Ceritanya terasa keren, bahkan menyemangati. Budaya kampus pun terus mendorong mereka ikut lomba (Kemahasiswaan UI).
Lama-lama, profil seperti itu dianggap standar sukses. Tapi coba tahan sebentar. Ada pertanyaan yang perlu diajukan: sebenarnya apa makna semua prestasi itu? Bagi masa depan mereka. Bagi dunia kerja yang menanti.
Banyak orang berasumsi, menang lomba otomatis berdampak besar. Juara hari ini, besok bikin gebrakan.
Kenyataannya tidak selalu. Lomba memang wadah yang bagus. Ada banyak keterampilan yang terasah di sana. Mahasiswa belajar memecahkan masalah, bekerja dalam tim, dan membangun percaya diri (Student Competitions).
Hanya saja, ide yang dipresentasikan di panggung tidak sama dengan produk yang hidup di pasar. Sering kali, prototipe pemenang berhenti di meja juri. Bukan karena idenya buruk, melainkan karena yang lebih berat adalah eksekusi.
Implementasi, konsistensi, dan daya tahan. Dunia nyata jauh lebih berantakan. Kemenangan lomba itu langkah awal, bukan tiket pasti ke karier gemilang.
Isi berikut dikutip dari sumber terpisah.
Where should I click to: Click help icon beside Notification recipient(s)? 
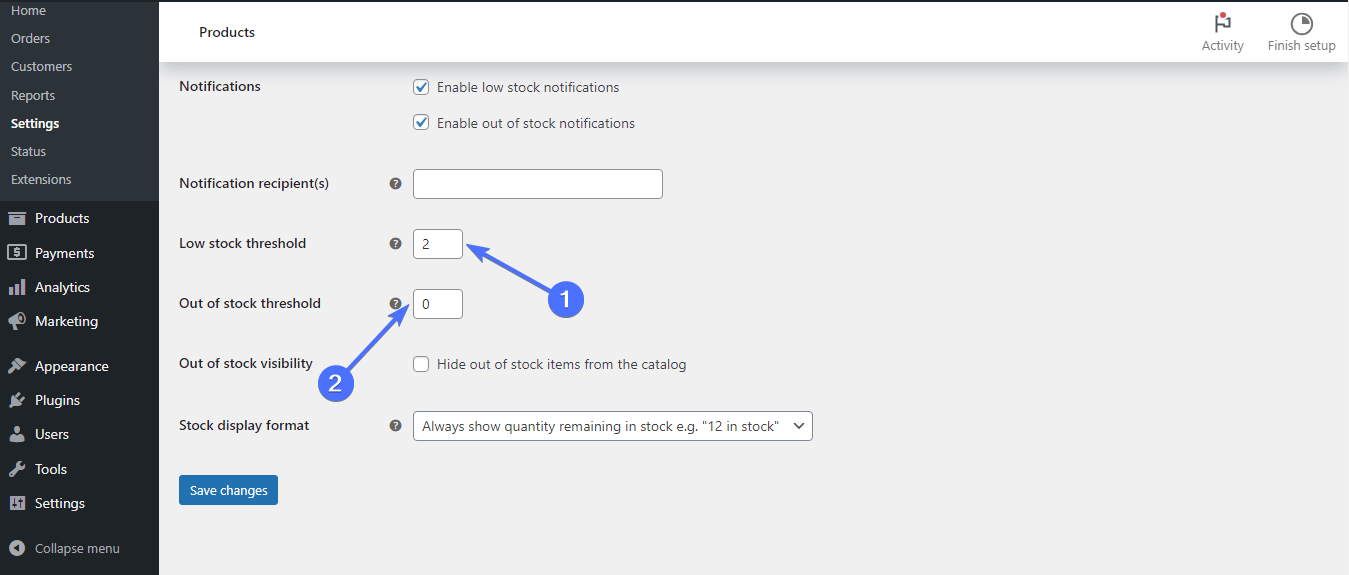[x=395, y=184]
Kisah sukses pun jarang ditampilkan utuh. Yang ditulis biasanya versi mulusnya saja. Menang di sini, berhasil di sana. Padahal proses belajar yang sebenarnya penuh belokan.
Ada ide yang ditolak berkali-kali. Ada proyek yang mandek. Ada riset yang mentok. Bagian-bagian seperti ini hampir tak pernah muncul di halaman cerita. Akibatnya, gambaran kita meleset. Tidak realistis.
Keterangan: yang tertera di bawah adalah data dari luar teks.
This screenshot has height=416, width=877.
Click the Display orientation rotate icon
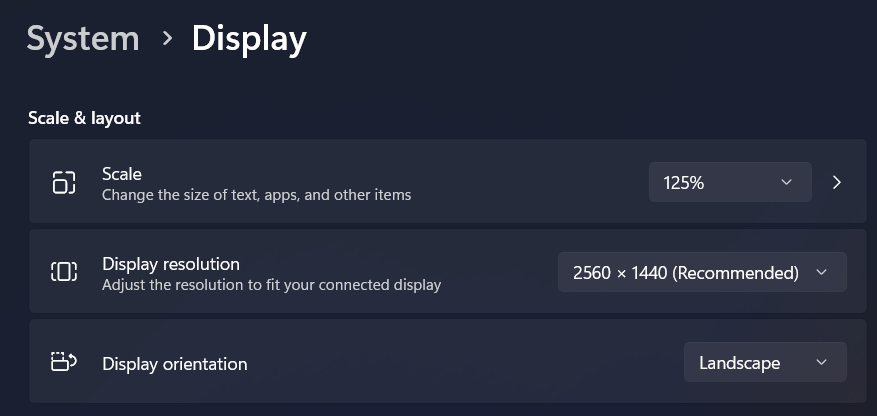(64, 362)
Dampaknya bisa kurang sehat: mahasiswa lain merasa minder, seolah mereka gagal padahal masih berproses. Padahal belajar dari gagal itu penting sekali. Itu cara paling nyata untuk bangkit dan membangun mental yang kuat (CDC UINSSC).
Narasi kemenangan sering menutupi bab ini, sehingga pelajaran soal resiliensi justru menguap.